[Records in a dataset]
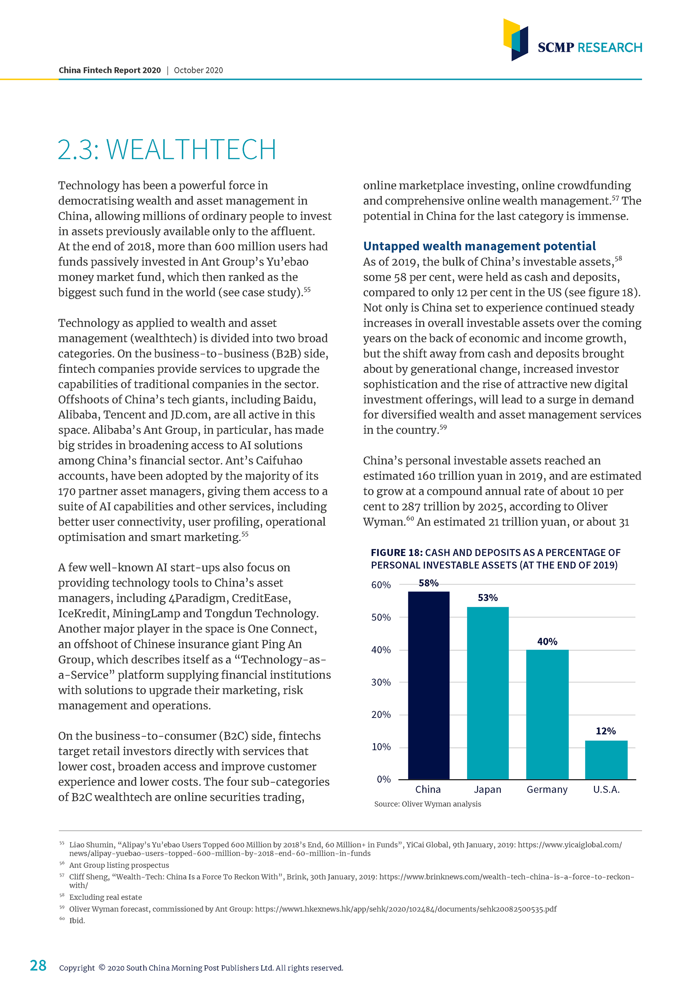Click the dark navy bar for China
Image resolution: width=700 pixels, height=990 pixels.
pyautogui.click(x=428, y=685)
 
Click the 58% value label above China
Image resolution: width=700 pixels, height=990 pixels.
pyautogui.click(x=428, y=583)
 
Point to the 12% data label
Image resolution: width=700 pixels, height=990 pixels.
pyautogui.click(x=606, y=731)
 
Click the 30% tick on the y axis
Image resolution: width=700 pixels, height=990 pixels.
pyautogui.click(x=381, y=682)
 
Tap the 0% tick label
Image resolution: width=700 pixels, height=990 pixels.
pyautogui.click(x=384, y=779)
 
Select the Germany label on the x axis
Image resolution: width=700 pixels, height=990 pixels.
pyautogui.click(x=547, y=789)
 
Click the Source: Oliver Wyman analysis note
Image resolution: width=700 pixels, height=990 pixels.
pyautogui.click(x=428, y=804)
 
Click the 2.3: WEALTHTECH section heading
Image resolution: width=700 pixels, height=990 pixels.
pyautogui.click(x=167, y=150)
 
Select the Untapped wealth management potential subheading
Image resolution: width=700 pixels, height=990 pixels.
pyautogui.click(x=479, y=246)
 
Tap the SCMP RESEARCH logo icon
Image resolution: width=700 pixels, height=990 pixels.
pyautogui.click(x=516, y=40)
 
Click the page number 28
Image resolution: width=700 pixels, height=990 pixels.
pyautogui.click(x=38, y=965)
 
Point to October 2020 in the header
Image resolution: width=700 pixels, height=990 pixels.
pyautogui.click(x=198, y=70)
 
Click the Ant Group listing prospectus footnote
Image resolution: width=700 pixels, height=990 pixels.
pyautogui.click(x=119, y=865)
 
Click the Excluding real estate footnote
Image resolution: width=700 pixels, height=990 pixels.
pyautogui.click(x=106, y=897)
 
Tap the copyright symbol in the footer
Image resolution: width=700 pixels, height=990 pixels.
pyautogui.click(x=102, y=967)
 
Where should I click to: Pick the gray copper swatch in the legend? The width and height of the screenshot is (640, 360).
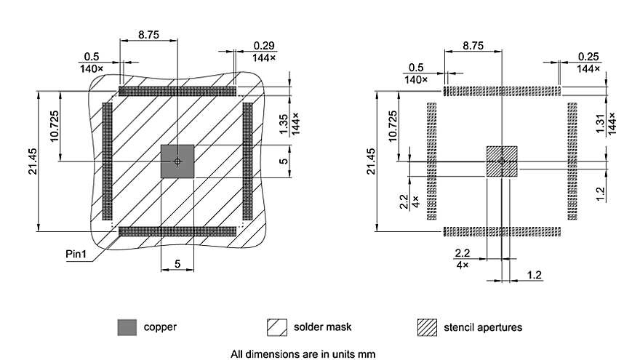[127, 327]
* * *
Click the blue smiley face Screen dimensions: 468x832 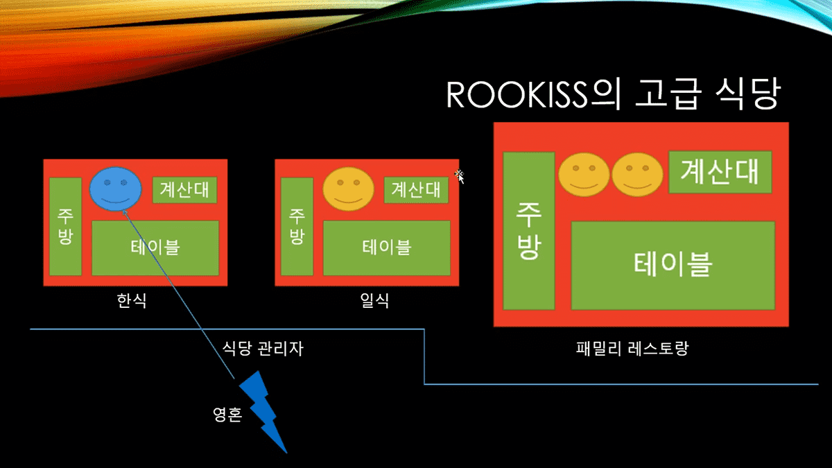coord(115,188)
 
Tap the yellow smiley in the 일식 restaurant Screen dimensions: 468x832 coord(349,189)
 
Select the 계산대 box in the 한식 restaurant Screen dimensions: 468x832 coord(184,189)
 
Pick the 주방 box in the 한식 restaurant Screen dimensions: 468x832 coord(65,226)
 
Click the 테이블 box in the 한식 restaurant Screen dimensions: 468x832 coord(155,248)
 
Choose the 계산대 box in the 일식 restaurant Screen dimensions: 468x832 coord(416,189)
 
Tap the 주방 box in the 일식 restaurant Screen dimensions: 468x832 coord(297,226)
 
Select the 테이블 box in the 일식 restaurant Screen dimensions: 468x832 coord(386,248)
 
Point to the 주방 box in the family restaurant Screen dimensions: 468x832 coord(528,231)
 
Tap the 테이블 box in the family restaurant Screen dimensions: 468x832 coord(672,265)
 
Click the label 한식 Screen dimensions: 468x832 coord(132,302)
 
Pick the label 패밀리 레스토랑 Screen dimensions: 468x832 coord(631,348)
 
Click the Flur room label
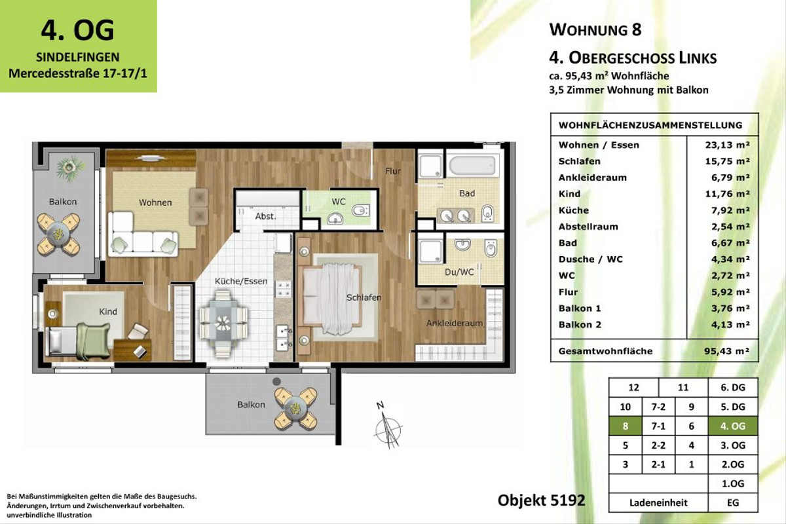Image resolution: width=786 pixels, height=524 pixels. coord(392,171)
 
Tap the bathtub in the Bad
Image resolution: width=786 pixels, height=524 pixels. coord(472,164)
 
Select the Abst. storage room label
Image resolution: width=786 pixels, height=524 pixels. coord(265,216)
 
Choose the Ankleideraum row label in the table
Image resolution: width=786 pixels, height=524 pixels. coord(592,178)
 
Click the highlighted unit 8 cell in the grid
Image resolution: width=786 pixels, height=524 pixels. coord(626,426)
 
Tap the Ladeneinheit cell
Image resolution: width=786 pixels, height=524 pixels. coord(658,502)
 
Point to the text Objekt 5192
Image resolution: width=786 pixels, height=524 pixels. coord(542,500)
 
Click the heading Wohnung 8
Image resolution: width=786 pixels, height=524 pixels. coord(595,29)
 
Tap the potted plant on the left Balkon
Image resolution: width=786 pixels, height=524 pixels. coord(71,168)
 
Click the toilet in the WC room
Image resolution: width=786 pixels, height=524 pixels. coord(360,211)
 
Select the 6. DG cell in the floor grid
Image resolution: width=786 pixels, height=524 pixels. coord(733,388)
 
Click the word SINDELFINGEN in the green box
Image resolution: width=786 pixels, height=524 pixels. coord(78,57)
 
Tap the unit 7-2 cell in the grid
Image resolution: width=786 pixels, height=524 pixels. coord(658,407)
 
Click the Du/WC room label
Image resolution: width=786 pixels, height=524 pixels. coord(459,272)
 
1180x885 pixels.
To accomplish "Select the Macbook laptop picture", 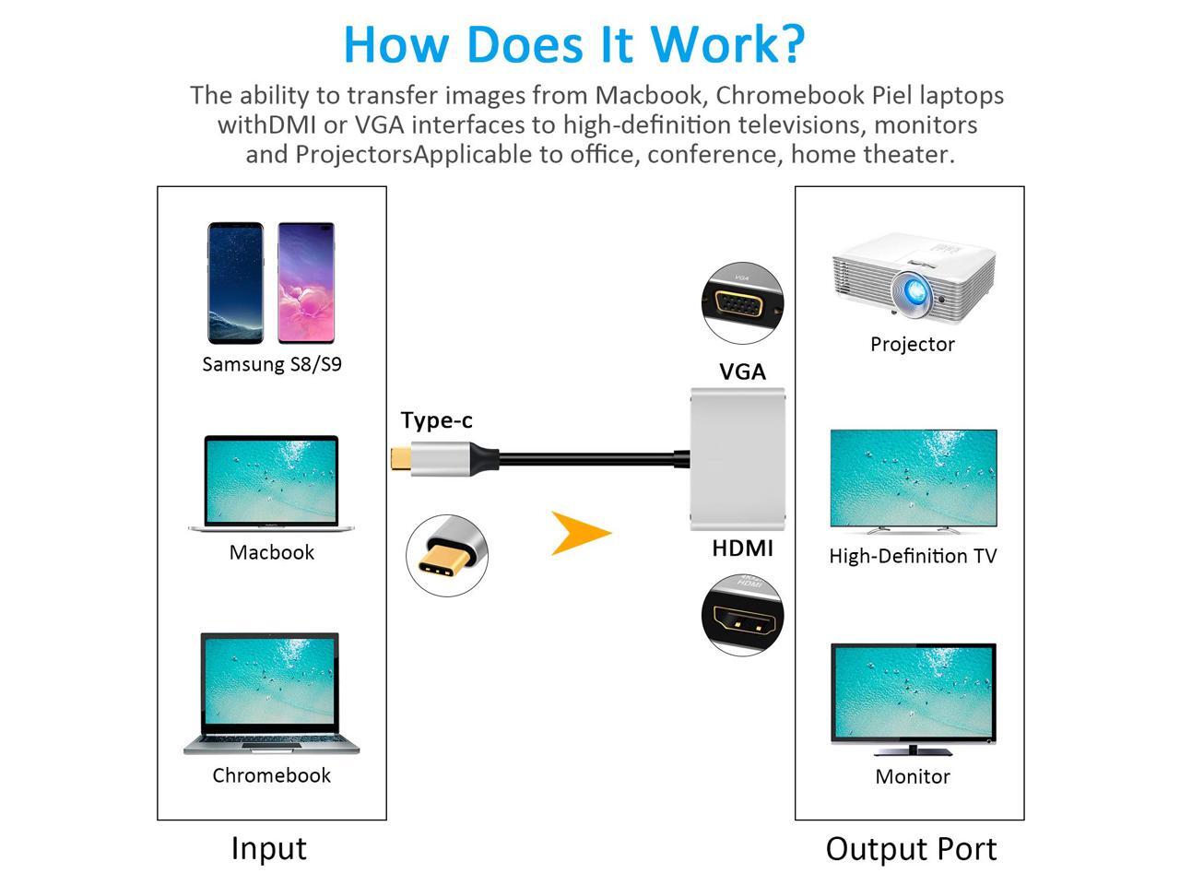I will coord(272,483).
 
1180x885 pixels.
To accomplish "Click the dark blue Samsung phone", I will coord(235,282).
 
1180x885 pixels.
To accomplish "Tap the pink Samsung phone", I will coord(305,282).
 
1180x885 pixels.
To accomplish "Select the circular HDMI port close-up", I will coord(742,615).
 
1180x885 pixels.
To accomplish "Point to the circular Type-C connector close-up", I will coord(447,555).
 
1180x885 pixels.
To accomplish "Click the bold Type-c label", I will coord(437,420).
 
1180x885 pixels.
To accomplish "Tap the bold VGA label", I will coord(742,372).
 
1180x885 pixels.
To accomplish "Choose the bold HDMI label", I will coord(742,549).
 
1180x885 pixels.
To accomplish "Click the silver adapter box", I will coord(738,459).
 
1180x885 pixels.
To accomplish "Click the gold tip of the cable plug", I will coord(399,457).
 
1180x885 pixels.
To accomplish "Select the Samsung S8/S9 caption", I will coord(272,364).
---
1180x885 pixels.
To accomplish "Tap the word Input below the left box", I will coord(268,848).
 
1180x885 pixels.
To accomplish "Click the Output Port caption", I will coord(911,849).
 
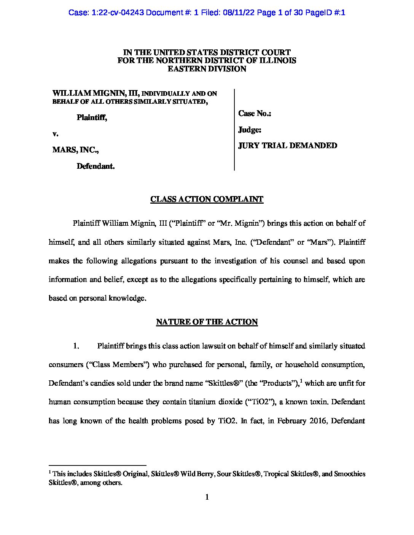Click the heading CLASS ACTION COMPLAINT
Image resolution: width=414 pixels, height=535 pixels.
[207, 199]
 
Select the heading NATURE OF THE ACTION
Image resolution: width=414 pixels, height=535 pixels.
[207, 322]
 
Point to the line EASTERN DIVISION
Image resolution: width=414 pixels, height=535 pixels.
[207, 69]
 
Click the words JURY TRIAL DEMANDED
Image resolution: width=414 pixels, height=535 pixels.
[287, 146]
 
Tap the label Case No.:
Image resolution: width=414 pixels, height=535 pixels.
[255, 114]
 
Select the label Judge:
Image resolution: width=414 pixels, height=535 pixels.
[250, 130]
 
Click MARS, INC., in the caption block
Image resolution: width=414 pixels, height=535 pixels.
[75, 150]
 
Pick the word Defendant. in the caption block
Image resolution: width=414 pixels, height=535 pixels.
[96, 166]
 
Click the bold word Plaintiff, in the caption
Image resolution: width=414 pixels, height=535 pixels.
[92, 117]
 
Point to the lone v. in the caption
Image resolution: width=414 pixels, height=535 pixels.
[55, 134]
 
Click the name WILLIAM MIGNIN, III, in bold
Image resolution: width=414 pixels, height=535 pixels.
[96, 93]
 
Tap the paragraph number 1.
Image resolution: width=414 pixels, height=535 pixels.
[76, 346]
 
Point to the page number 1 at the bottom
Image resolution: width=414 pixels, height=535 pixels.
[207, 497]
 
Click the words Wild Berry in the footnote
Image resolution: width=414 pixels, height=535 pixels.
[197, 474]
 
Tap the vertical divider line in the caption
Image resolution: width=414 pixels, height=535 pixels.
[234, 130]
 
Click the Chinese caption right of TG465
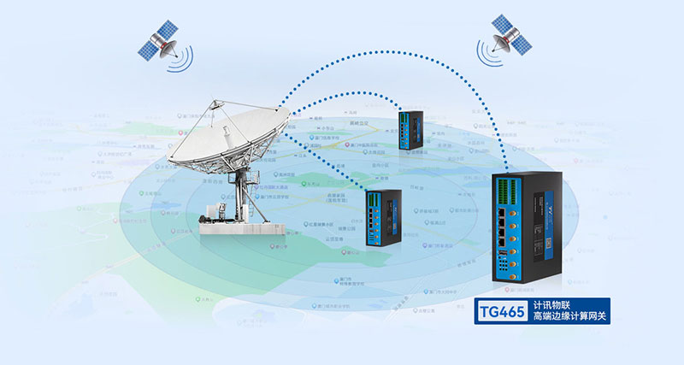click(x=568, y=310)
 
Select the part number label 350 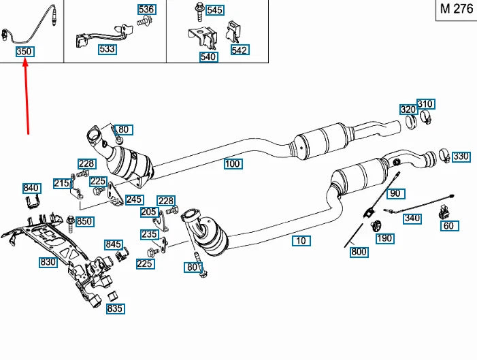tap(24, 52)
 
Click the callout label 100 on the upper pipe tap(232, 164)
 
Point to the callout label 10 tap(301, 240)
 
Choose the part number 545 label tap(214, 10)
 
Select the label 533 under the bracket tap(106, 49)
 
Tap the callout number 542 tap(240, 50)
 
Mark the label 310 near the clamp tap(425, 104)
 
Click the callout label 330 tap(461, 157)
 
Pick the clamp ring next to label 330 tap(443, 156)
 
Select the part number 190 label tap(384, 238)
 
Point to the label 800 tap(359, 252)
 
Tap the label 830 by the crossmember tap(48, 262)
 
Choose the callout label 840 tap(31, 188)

■ **What you have to do**: Copy out the part that opens with the line containing "Select the label 533" and closes with the line containing "Choose the callout label 840 tap(31, 188)", renaming "callout" to "marker" and leaving everything else unchanged.

■ **Expected output**:
Select the label 533 under the bracket tap(106, 49)
 
Tap the marker number 542 tap(240, 50)
 
Mark the label 310 near the clamp tap(425, 104)
 
Click the marker label 330 tap(461, 157)
 
Pick the clamp ring next to label 330 tap(443, 156)
 
Select the part number 190 label tap(384, 238)
 
Point to the label 800 tap(359, 252)
 
Tap the label 830 by the crossmember tap(48, 262)
 
Choose the marker label 840 tap(31, 188)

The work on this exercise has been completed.